In the small black hole branch: we have obtained that as \( T/\Lambda \) increases the thermal width increases and as \( \beta \) increases it decreases. \( T/\Lambda \) makes the suppression weaker but \( \beta \) has an opposite effect. In this branch, in both perpendicular and parallel cases for the static and moving quarkonium, the quarkonium dissociates harder than in the \( {\mathcal {N}}=4 \) SYM. Thus, the quarkonium suppression is weaker in the small branch of \( {\mathcal {N}}=4 \) cSYM than in \( {\mathcal {N}}=4 \) SYM.

For the entropic force mechanism:

In the large black hole branch: we have found that increasing \( T/\Lambda \) and \( \beta \) lead to increasing the entropic force.
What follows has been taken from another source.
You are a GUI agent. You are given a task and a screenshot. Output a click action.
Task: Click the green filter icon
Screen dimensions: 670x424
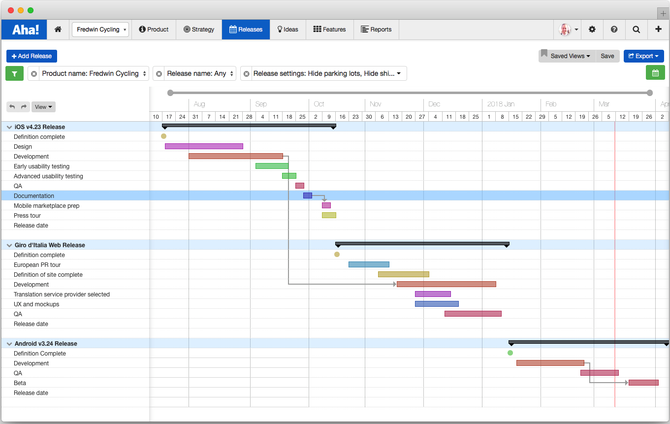pos(14,73)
The entropic force for the moving quarkonium is bigger than in \( {\mathcal {N}}=4 \) SYM, and the entropic force for \( {\mathcal {N}}=4 \) SYM is bigger than the static quarkonium in \( {\mathcal {N}}=4 \) cSYM.

In the small black hole branch: the entropic force decreases by increasing \( T/\Lambda \) and increases by increasing \( \beta \). In this branch, the entropic force in \( {\mathcal {N}}=4 \) SYM is bigger than both static and moving quarkonium in \( {\mathcal {N}}=4 \) cSYM.

However, it is unknown the connection between these mechanisms yet.

Data Availability Statement

This manuscript has no associated data or the data will not be deposited. [Authors’ comment: This work is a theoretical study so there is associated data and all of the results can be achieved by reader.]